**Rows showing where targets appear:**
## Start
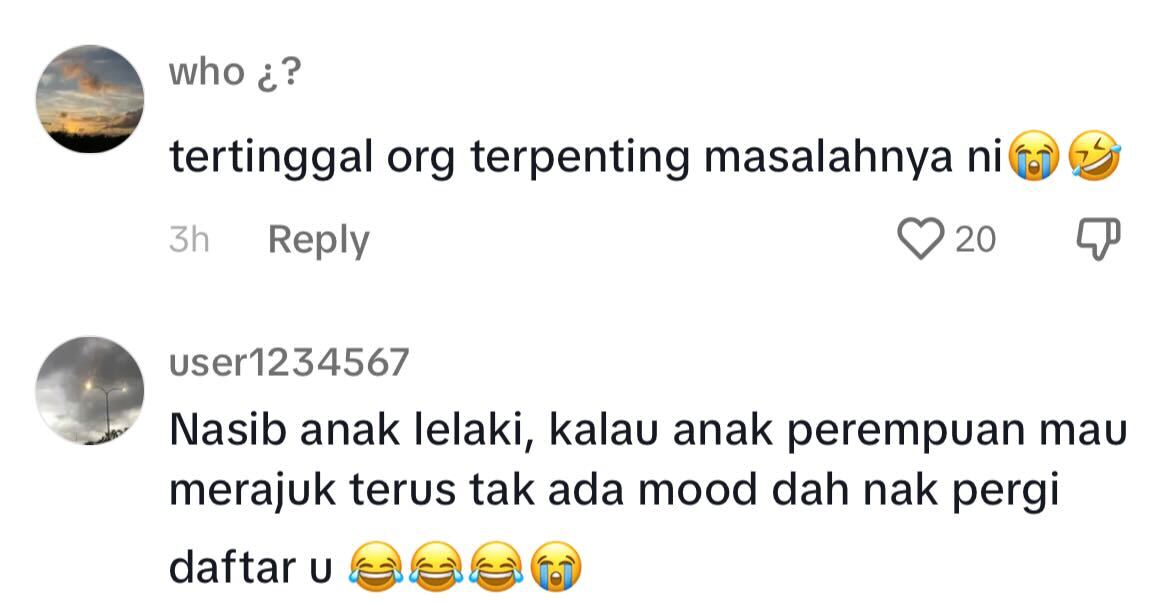Dislike the comment with thumbs-down icon

[x=1098, y=240]
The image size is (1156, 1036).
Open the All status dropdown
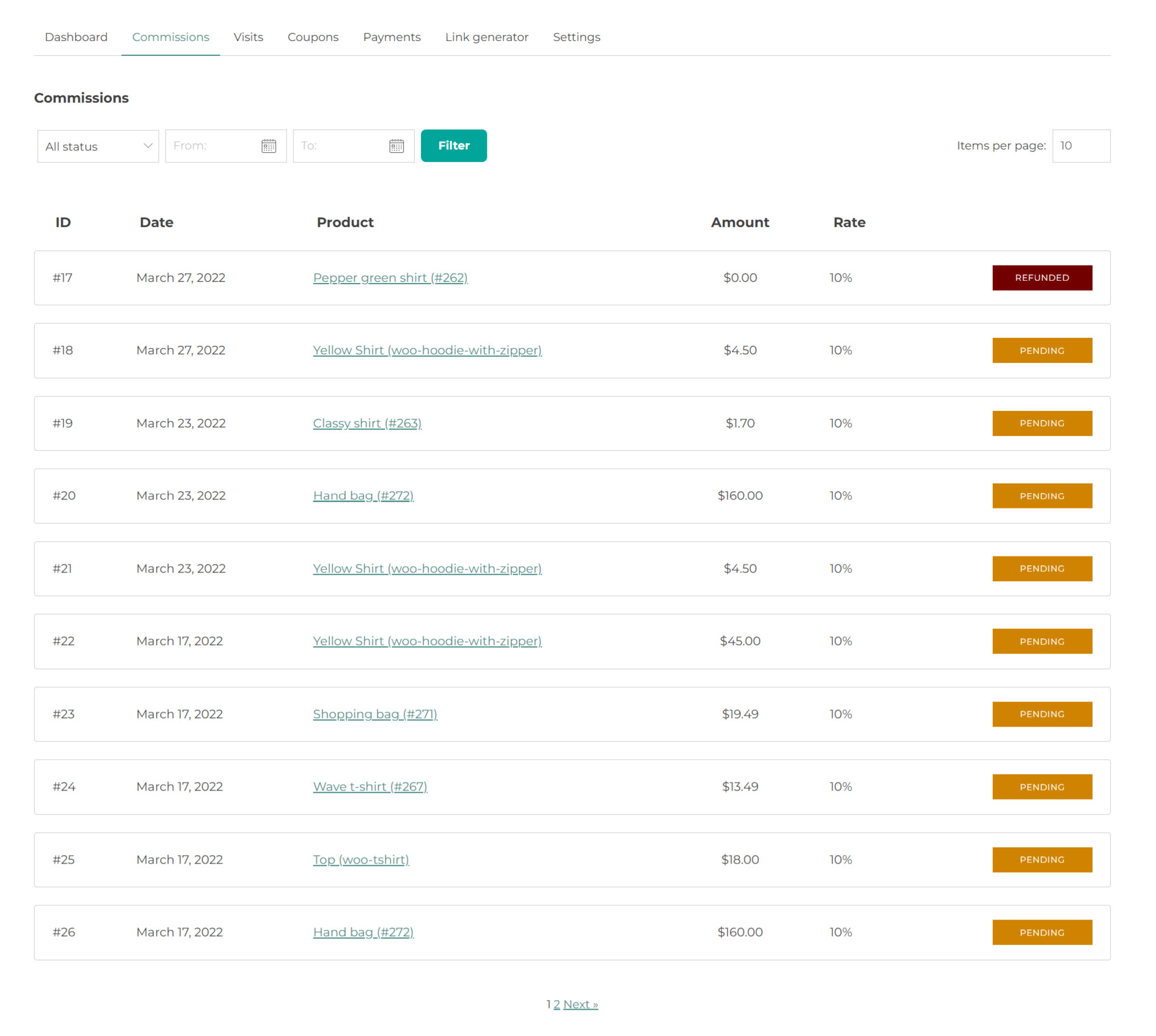(98, 146)
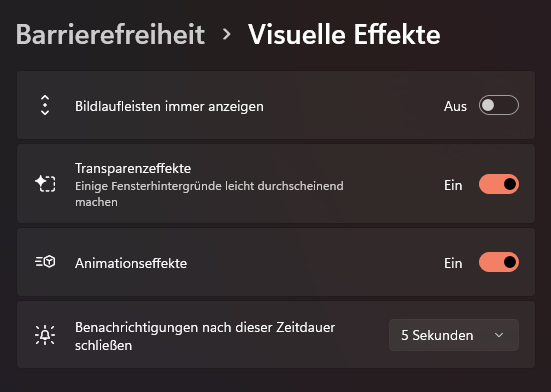Screen dimensions: 551x392
Task: Click the Visuelle Effekte page title
Action: (344, 34)

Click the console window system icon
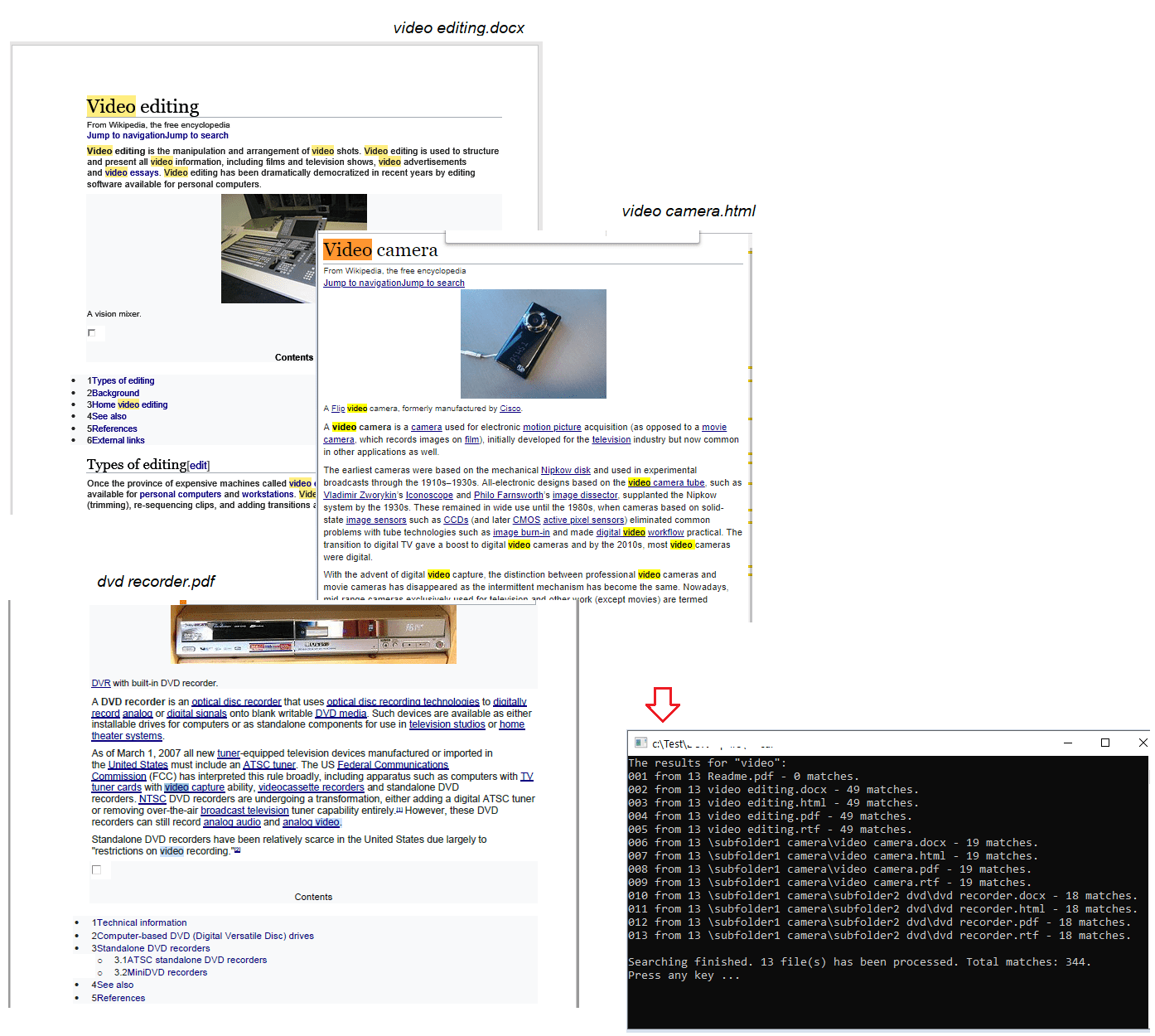(640, 743)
## End
**What to produce:**
Replace "dropdown" with "drop-down menu" throughout the listing above, keeping everything else the same and leaving out the pictures.

**Response to the task:**
Dislike the comment with thumbs-down icon

[x=1098, y=240]
The image size is (1156, 1036).
Open the All status drop-down menu
(98, 146)
Screen dimensions: 551x392
Task: Click the Visuelle Effekte page title
Action: (344, 34)

Click the console window system icon
(640, 743)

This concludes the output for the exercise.